* **Task prompt**
In the entries below, find the line with "[Ellos Studio French" and the line with "[Jockey Scrubs Women's Extreme"; give again those lines and every line between them, exactly.

Data entries
-=-=-

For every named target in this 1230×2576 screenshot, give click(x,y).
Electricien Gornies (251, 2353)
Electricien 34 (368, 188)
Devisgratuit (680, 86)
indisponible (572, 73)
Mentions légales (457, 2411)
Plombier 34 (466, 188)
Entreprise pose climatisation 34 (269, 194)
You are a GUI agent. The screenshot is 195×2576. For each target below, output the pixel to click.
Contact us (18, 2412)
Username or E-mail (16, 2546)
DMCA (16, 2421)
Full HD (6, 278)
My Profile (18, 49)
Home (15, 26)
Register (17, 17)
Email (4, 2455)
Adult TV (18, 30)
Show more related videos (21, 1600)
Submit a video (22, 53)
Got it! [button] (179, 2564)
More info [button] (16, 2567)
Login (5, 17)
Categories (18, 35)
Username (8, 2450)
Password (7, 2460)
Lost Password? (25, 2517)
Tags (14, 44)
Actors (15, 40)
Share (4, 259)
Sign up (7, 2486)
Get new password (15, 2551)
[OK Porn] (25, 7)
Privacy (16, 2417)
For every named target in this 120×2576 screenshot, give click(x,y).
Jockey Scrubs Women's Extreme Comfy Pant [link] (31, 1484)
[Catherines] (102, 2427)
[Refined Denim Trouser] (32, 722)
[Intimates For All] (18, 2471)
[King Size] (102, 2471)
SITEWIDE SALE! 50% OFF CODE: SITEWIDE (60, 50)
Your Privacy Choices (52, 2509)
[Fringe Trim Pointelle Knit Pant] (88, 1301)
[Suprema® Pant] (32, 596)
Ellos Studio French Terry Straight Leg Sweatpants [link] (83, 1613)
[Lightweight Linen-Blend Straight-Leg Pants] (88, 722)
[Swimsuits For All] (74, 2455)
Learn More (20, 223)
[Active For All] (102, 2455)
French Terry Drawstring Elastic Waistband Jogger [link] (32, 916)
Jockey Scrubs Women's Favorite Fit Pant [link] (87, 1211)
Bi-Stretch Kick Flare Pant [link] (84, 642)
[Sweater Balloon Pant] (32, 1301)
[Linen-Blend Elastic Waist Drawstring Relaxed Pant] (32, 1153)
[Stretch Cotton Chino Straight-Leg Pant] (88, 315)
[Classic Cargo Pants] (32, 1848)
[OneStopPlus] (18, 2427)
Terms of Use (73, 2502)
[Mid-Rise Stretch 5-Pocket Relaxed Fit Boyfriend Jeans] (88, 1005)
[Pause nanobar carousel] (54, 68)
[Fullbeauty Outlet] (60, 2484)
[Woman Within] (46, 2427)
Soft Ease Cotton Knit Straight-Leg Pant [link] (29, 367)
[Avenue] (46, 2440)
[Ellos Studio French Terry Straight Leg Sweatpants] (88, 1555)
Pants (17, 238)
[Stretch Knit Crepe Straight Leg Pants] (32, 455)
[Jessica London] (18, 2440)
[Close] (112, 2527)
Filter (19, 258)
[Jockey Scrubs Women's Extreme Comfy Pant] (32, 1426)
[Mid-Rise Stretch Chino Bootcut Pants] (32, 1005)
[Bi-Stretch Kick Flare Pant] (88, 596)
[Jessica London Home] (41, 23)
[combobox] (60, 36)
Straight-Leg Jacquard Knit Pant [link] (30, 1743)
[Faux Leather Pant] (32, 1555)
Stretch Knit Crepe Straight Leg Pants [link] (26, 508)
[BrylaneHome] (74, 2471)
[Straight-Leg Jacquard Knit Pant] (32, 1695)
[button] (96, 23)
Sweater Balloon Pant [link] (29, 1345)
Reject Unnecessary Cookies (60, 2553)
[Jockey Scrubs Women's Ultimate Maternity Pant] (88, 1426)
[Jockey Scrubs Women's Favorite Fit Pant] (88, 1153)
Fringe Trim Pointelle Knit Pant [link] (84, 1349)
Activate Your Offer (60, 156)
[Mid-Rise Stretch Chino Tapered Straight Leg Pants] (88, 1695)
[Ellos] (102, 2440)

-=-=-

* **Response area**
[Ellos Studio French Terry Straight Leg Sweatpants] (88, 1555)
Pants (17, 238)
[Stretch Knit Crepe Straight Leg Pants] (32, 455)
[Jessica London] (18, 2440)
[Close] (112, 2527)
Filter (19, 258)
[Jockey Scrubs Women's Extreme Comfy Pant] (32, 1426)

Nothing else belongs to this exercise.